Analysts Are Bullish On The S&P 500 Index Despite Risks
Most Wall Street analysts are still highly bullish on the S&P 500 Index despite the rising risks. The most notable ones is the ongoing US-Iran war, with President Donald Trump declaring the ceasefire being on life support.
This war has pushed US inflation to the highest point in years. As a result, government bonds have continued rising, with the 30-year crossing the 5% milestone. The benchmark ten-year has jumped to 4.5%.
Analysts believe that the US stocks will defy these risks and continue rising in the coming months. Yardeni Research predicts that the S&P 500 Index will jump to $8,200, while Oppenheimer sees it hitting $8,100.
Deutsche Bank and Capital Economics predict that it will jump to $8,000, while Morgan Stanley and Wells Fargo have a target of $7,800. Other bullish analysts are from companies like Evercore, RBC, and Citigroup.
Companies Have Reported Strong Financial Results
The most bullish catalyst for the S&P 500 Index is the soaring corporate earnings, which have been boosted by the AI boom. A FactSet Research report notes that 91% of all companies in the S&P 500 Index have published their earnings.
The average earnings growth is 27.7%, the highest figure since Q4'21. It is also the seventh consecutive quarter in which companies have recorded a double-digit earnings growth.

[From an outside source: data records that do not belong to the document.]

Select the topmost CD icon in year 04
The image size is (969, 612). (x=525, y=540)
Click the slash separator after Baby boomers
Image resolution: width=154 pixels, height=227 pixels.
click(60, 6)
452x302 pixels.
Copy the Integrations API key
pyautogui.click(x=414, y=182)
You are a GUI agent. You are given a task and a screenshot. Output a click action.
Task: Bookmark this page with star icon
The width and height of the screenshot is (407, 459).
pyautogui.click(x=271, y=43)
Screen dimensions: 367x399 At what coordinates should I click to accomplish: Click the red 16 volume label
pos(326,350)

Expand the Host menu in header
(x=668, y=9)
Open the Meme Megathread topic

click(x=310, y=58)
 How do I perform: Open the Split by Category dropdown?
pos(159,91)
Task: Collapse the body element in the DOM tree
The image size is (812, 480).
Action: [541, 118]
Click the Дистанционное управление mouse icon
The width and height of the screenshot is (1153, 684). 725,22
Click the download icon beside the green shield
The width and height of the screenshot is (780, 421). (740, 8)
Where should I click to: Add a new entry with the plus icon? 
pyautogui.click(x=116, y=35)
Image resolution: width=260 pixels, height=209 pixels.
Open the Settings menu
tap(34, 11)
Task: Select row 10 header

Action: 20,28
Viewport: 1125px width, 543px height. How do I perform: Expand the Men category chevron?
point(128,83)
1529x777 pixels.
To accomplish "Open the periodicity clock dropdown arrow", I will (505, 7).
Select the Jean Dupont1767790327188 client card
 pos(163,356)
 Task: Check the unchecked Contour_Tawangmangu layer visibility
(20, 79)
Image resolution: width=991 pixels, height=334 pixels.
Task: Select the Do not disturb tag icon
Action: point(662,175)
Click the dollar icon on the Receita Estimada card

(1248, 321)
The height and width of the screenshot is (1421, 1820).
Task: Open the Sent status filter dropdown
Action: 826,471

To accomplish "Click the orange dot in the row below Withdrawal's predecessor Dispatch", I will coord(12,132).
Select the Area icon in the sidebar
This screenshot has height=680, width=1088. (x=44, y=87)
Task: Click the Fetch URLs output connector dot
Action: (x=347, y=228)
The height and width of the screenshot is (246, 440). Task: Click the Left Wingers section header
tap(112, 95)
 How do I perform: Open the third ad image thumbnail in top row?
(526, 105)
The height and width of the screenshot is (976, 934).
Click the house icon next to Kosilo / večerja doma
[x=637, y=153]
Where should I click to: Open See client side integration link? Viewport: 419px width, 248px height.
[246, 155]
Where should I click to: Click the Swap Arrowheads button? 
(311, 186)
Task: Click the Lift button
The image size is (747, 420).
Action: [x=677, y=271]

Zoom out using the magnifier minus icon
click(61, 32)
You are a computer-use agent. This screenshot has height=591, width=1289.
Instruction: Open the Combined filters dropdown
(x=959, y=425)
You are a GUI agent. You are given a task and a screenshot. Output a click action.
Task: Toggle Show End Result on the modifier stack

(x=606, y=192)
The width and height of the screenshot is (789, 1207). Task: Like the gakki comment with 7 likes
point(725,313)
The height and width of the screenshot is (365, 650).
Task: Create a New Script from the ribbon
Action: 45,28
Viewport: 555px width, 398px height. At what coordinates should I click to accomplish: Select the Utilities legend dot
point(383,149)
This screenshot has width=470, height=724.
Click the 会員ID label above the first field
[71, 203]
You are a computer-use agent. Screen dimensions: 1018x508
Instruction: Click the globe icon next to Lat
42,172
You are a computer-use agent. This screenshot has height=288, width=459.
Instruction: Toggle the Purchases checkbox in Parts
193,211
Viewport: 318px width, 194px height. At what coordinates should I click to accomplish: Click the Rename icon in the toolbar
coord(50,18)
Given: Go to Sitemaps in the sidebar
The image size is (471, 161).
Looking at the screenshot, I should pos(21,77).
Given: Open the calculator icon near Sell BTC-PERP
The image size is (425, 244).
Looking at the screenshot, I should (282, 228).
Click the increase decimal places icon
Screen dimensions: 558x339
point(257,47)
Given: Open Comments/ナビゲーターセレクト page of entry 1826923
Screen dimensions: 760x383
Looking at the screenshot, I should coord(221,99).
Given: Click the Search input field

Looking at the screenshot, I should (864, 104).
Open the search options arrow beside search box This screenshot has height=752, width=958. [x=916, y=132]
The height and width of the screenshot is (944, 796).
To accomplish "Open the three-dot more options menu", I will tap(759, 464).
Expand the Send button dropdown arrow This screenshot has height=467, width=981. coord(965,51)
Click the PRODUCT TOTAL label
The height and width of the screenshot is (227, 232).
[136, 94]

Most sectors have recorded strong financial results. Banks like Goldman Sachs (NYSE:GS) and Morgan Stanley (NYSE:MS) had strong results, helped by their trading businesses, which benefited from the Iran war's volatility.
Technology companies like Microsoft (NASDAQ:MSFT) and Alphabet (NASDAQ:GOOG) benefited from the rising demand for their solutions and their AI investments. Energy companies are benefiting from the elevated oil and gas prices.
Analysts also note that the S&P 500 is not particularly expensive. The most cited metric is the forward price-to-earnings ratio, which currently stands at 21.4 — in line with historical averages, even as companies continue to report strong earnings.
As a result, a combination of cheaper valuation, strong earnings, tariff refunds, and Big Beautiful Bill tax cuts may help to fuel the stock market rally this year.